Written By: Robb Stevens
Several months ago, on a cold and windy day, I was in a long line of cars going through a car wash. When my turn came, the attendant checking me in, who was dressed in warm gear from head to toe, did the routine check-in procedures quickly and efficiently concluded with a standard, yet very warm sendoff comment of, “you’re good to go – have a great day!” To which I reflexively replied, “you too!” As my window started to go up, he quickly told me that I was the first person that day who had said “you too” back to him.
1) I was glad to have shared some brief positivity with a perfect stranger, but it really surprised me to hear that no one else had given him a similar cheerful greeting that day.
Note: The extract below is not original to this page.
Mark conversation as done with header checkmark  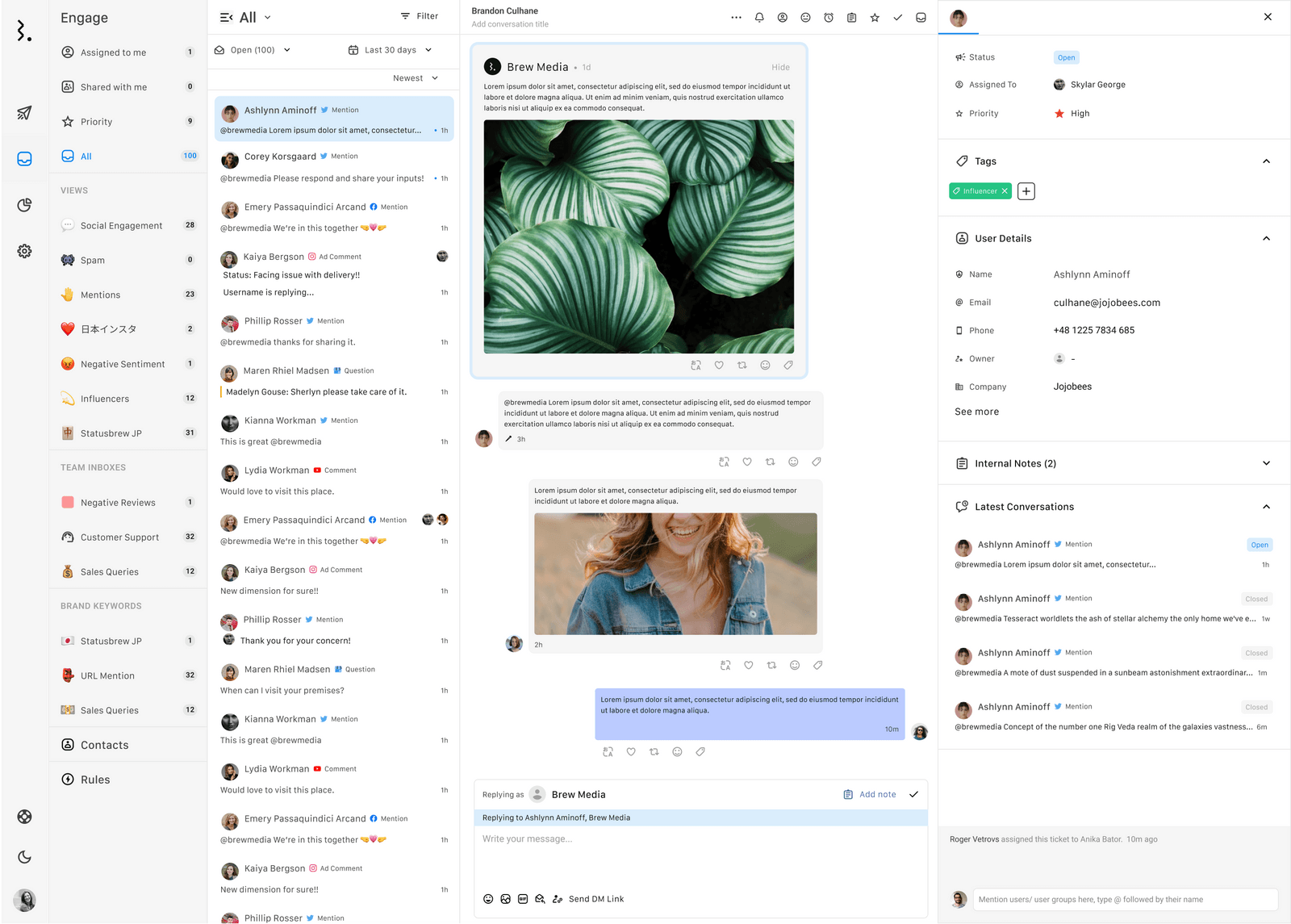897,18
How strikingly disappointing that at a drive-through car wash at which hundreds of cars had already passed through, the responses or lack of responses from customers to this gentleman were seemingly as cold as the weather outside, or at least that’s how he perceived it.
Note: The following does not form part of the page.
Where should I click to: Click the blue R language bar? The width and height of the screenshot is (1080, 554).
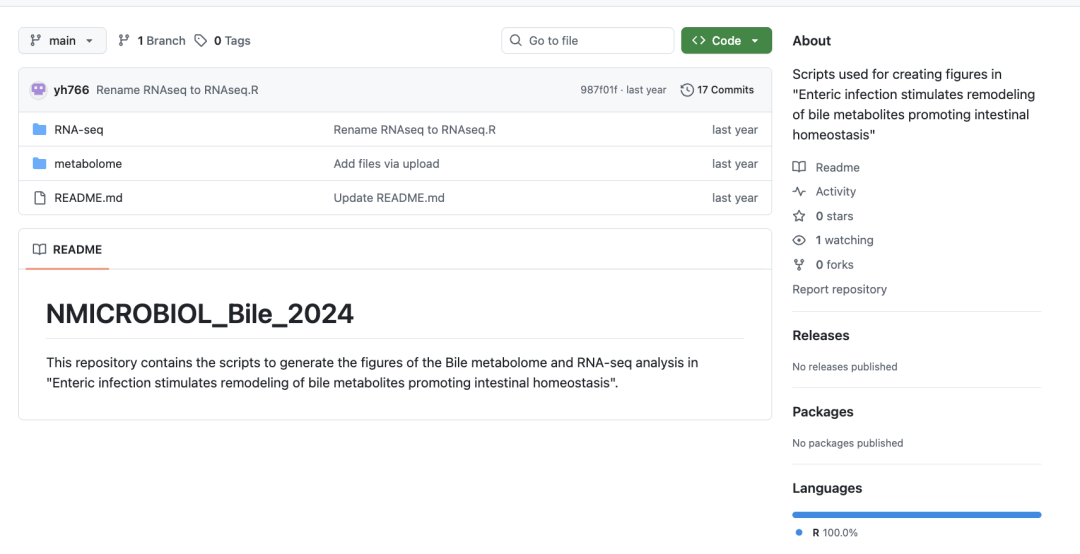(x=916, y=515)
2) It’s interesting how powerful the words “you too” were in this situation. I didn’t even think about it, I just said it. The power of positivity or unintentional kindness, if you can call it that, is real. His expression showed appreciation for my business, and my response showed him that I appreciated his effort and customer service to me. I will never know how much of an impact this really had on him. Maybe it brightened him enough to greet the next person with sincerity, or perhaps it lasted the rest of the day, or even longer. Many of the people we encounter every day we will never see again, and it takes very little effort to share simple kindness with strangers. The secret to it, though, is to make it genuine and natural.
3) It struck me how unintentional yet effortless this was at the time. I did not even realize I was doing anything kind or particularly meaningful until it was acknowledged, but because he said something, it became an opportunity for me to learn and reflect. For most of our reflexive words, gestures, or acts toward strangers, the encounter comes and goes, and we think nothing of it. If that’s the case, why not make such encounters as positive as possible?
We might assume that kindness is natural, innate, and/or instinctive, but in our busy and distracted lives, that’s not always the case. There are some types of kindness that are insincere, fake, or agenda-driven. Often, these fake expressions are easy to detect and thus can have a negative impact. Performative kindness is expressing an offer of support we don’t mean and have no intention to follow up on. All that does is “check the box” and make us feel satisfied that we did what we were supposed to do, but is it real? Maybe in my head, at least, all I was doing at the car wash that day was “checking the box,” but fortunately, in that case, it was received well and taught me something in the process about human interaction.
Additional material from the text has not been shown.